***** SOURCE RECORDS *****

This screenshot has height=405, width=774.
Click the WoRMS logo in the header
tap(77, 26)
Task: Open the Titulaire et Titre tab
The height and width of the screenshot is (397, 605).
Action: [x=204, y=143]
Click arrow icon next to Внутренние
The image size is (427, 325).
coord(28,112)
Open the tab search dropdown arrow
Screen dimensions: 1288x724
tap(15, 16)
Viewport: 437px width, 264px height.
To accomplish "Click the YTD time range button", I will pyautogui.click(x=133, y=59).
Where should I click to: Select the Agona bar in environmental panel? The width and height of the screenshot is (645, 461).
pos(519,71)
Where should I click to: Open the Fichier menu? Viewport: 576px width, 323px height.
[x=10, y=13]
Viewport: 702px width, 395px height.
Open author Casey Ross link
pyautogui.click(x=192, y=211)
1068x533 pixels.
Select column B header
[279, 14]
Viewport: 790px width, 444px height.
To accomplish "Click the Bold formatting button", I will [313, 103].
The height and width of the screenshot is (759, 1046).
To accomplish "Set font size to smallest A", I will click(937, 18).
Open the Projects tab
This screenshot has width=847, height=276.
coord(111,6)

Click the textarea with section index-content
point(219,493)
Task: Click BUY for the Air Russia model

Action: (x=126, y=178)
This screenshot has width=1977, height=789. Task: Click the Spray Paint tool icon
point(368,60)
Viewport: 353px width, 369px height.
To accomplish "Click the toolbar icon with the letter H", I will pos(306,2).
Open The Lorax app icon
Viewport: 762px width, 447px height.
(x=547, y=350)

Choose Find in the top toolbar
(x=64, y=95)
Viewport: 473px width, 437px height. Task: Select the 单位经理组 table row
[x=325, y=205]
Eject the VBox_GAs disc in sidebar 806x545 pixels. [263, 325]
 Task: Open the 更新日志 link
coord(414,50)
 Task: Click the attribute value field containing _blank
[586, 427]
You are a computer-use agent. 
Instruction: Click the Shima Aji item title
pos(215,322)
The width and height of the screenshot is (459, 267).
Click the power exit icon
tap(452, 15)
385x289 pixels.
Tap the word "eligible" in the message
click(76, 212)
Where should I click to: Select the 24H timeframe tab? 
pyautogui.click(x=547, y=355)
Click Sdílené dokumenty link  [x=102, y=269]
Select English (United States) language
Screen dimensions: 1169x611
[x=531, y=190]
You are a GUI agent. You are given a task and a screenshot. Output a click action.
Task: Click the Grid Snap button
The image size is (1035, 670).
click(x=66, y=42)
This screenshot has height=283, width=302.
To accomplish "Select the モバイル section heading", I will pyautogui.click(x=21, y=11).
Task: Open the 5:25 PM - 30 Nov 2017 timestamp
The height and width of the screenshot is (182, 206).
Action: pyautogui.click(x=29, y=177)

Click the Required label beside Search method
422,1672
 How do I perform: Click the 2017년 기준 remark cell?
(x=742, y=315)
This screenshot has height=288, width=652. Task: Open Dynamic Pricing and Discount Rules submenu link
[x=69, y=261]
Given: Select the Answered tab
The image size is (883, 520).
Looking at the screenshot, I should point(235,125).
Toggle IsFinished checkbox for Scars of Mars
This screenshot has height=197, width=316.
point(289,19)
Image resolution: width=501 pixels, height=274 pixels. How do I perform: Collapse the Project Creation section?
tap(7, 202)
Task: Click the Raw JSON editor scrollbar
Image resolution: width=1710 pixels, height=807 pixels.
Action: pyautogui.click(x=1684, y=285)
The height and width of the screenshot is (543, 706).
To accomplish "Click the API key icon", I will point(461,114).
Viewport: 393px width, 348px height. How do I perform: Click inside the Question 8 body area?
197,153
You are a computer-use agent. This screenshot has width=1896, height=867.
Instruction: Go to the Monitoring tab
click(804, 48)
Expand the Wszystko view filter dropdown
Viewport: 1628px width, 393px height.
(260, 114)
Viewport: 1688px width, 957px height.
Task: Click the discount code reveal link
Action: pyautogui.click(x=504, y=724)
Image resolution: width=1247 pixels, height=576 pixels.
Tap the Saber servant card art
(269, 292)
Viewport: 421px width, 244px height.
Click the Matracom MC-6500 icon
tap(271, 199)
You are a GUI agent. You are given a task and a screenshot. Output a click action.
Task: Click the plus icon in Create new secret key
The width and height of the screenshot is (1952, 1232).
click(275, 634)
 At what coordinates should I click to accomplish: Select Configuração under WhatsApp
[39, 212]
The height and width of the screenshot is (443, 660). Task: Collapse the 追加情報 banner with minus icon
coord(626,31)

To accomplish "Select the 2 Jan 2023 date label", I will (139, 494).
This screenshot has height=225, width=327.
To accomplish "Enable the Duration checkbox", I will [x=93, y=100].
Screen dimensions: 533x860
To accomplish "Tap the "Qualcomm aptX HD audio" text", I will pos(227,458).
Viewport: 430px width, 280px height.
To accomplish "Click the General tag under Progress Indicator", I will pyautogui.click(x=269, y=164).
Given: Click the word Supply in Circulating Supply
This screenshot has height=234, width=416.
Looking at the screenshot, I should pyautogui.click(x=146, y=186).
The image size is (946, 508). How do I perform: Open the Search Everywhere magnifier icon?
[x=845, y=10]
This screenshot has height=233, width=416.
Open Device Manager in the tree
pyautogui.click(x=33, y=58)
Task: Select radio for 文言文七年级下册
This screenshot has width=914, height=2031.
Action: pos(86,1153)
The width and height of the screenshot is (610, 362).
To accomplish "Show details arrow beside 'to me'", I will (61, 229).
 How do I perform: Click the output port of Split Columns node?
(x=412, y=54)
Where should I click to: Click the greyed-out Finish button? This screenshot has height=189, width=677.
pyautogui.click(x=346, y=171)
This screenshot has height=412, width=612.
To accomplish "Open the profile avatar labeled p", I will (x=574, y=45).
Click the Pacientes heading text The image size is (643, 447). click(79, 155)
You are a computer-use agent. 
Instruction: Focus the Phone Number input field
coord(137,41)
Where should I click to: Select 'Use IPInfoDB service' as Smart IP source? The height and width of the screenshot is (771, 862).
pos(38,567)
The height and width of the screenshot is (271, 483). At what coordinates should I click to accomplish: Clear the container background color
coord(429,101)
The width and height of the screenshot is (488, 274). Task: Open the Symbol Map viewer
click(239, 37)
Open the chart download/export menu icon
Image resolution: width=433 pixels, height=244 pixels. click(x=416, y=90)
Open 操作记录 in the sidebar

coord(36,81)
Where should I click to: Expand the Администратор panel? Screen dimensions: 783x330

*****

EXERCISE:
Set down exactly the lines of the data above, beginning with the line that has "Image resolution: width=1710" and ending with the line that has "Given: Click the", and no others.

EXERCISE RESPONSE:
Image resolution: width=1710 pixels, height=807 pixels.
Action: pyautogui.click(x=1684, y=285)
The height and width of the screenshot is (543, 706).
To accomplish "Click the API key icon", I will point(461,114).
Viewport: 393px width, 348px height. How do I perform: Click inside the Question 8 body area?
197,153
You are a computer-use agent. This screenshot has width=1896, height=867.
Instruction: Go to the Monitoring tab
click(804, 48)
Expand the Wszystko view filter dropdown
Viewport: 1628px width, 393px height.
(260, 114)
Viewport: 1688px width, 957px height.
Task: Click the discount code reveal link
Action: pyautogui.click(x=504, y=724)
Image resolution: width=1247 pixels, height=576 pixels.
Tap the Saber servant card art
(269, 292)
Viewport: 421px width, 244px height.
Click the Matracom MC-6500 icon
tap(271, 199)
You are a GUI agent. You are given a task and a screenshot. Output a click action.
Task: Click the plus icon in Create new secret key
The width and height of the screenshot is (1952, 1232).
click(275, 634)
 At what coordinates should I click to accomplish: Select Configuração under WhatsApp
[39, 212]
The height and width of the screenshot is (443, 660). Task: Collapse the 追加情報 banner with minus icon
coord(626,31)

To accomplish "Select the 2 Jan 2023 date label", I will (139, 494).
This screenshot has height=225, width=327.
To accomplish "Enable the Duration checkbox", I will [x=93, y=100].
Screen dimensions: 533x860
To accomplish "Tap the "Qualcomm aptX HD audio" text", I will pos(227,458).
Viewport: 430px width, 280px height.
To accomplish "Click the General tag under Progress Indicator", I will pyautogui.click(x=269, y=164).
Given: Click the word Supply in Circulating Supply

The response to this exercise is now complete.